• _EXERCÍCIOS_:
1 > Extraia do trecho sobre o Império, sem mudar nada, a parte que começa nas palavras "Em primeiro lugar, é" e termina depois de "Hardt 2000:4). .".
2 > Segundo o trecho sobre o Império, qual admirador grego desenhou no século II a.C. a estrutura do Império Romano?
3 > Liste as formas de poder que, conforme o trecho sobre o Império, Roma sabia conjugar.

• _TRECHO DADO_:
###

O que se denomina "Império" consiste, então, na justaposição articulada de todas essas instâncias. E mesmo observando repetidamente que "nosso Império pós-moderno não tem Roma" (:338), Hardt e Negri não se furtam a comparar a estrutura por eles exposta com aquela do Império Romano, tal qual desenhada no século II a.C. por um admirador grego, Políbio, que explicava o sucesso romano devido à sua capacidade em conjugar os poderes monárquico, aristocrático e democrático, anulando assim o contínuo movimento de ascensão e corrupção de cada um deles que caracterizaria a polis grega (:182-185, 335-337). Hoje, esses poderes estariam distribuídos, respectivamente, pelas três camadas que compõem a pirâmide imperial, e só estaríamos aguardando "a constituição imperial que vem aí" (:336) para assistir à reunião formal do poder monárquico dos Estados Unidos da América, com o aristocrático das grandes empresas e o democrático do povo. Duas observações são, contudo, essenciais aqui.

Em primeiro lugar, é apenas a reunião formal das três formas de poder que ainda não se completou integralmente já que, de um ponto de vista estritamente material, o "comando imperial" (:365) – assim como o mercado global (:168-169, 276) e o papel das ONGs como supostas representantes da multidão (:334-335) – já parece praticamente constituído, apoiado em "três meios globais e absolutos: a bomba, o dinheiro e o éter" (:366) – ou seja, o controle dos meios de destruição, de produção e de comunicação –, os quais, grosso modo, correspondem a ou funcionam sobre cada uma das camadas da pirâmide15 15 Ou, como diz Negri, "O Império é a Constituição do mercado global. Naturalmente, quando se fala em Constituição, entendem-se duas coisas: o ordenamento jurídico e o comando. O comando imperial já está constituído, o ordenamento jurídico está em via de constituição" (Negri e Hardt 2000:4). .

Em segundo lugar, não é inteiramente correto alocar cada uma dessas formas de poder a entidades como os Estados Unidos da América, as grandes empresas ou o povo. Pois a principal característica desses novos poderes é seu funcionamento "em rede", o que não exclui evidentemente que se concentrem ou se condensem em determinados pontos ou nós da malha. É nesse sentido, talvez, que se esclareça uma das críticas mais comuns dirigidas a Império, que diz respeito ao lugar ocupado pelos Estados Unidos no panorama desenhado pelo livro. Tornou-se mesmo algo banal se referir aos Estados Unidos como "Império" (no sentido em que se fala do "Império Romano"), mas é de outra coisa que falam Hardt e Negri, que, é claro, admitem que os Estados Unidos representam um espaço privilegiado na ordem imperial, sem querer dizer com isso que ocupem um lugar central. Ao contrário, são justamente certas peculiaridades da "constituição" norte-americana, no duplo sentido jurídico e material do termo, que explicam esse privilégio: por um lado, a Revolução Americana já teria definido a soberania como arranjo interno e imanente (ou seja, a partir de um modelo do poder em rede) (:179-180), não como representação e transcendência; por outro, a história norte-americana sempre se caracterizou por um expansionismo ilimitado, ou seja, por um movimento imperial que pressupõe espaços infinitos e fronteiras abertas, o que a diferenciaria do padrão imperialista europeu (:13-14, 185-186, 198-200, 406-407); finalmente, porque a história norte-americana recente teria sido o palco das principais resistências ao capitalismo disciplinar, resistências cuja incorporação – mais forte, talvez, nos Estados Unidos do que na Europa –, como vimos, estaria na origem do modelo imperial (:288-289, 295-297).

###

• _DADOS BRUTOS_:
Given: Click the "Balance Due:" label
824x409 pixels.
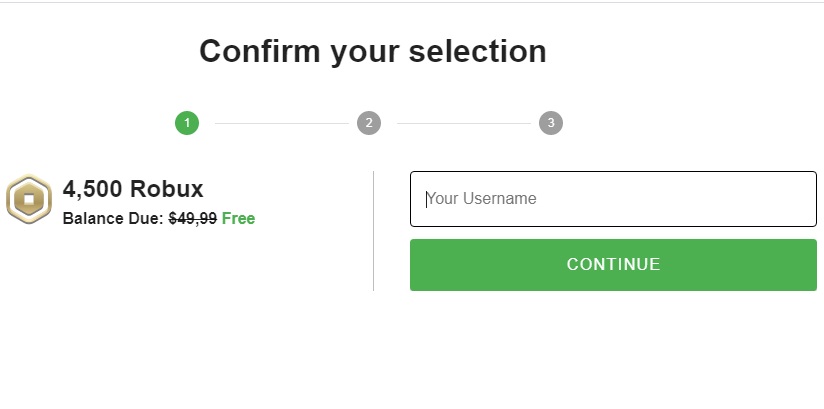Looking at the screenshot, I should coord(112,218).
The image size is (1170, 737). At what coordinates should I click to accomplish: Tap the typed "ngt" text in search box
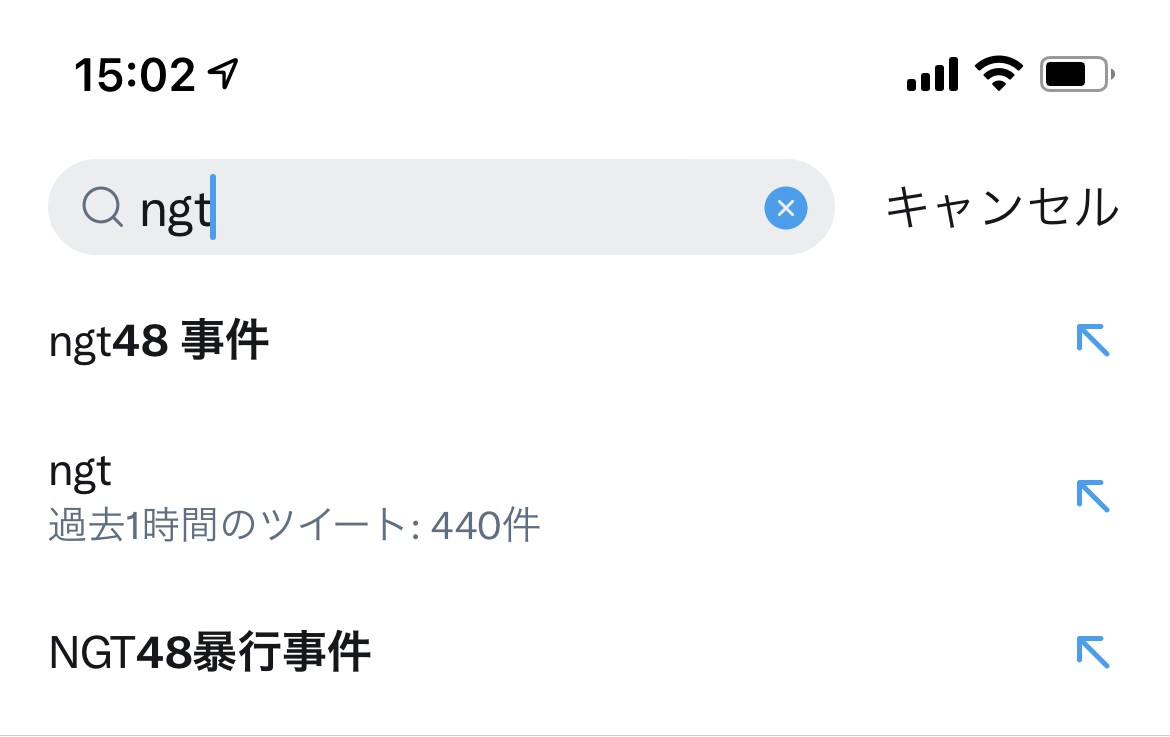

###

• _RESPOSTAS EM ORDEM_:
1 >
Em primeiro lugar, é apenas a reunião formal das três formas de poder que ainda não se completou integralmente já que, de um ponto de vista estritamente material, o "comando imperial" (:365) – assim como o mercado global (:168-169, 276) e o papel das ONGs como supostas representantes da multidão (:334-335) – já parece praticamente constituído, apoiado em "três meios globais e absolutos: a bomba, o dinheiro e o éter" (:366) – ou seja, o controle dos meios de destruição, de produção e de comunicação –, os quais, grosso modo, correspondem a ou funcionam sobre cada uma das camadas da pirâmide15 15 Ou, como diz Negri, "O Império é a Constituição do mercado global. Naturalmente, quando se fala em Constituição, entendem-se duas coisas: o ordenamento jurídico e o comando. O comando imperial já está constituído, o ordenamento jurídico está em via de constituição" (Negri e Hardt 2000:4). .

2 > Políbio.

3 > Poder monárquico, poder aristocrático e poder democrático.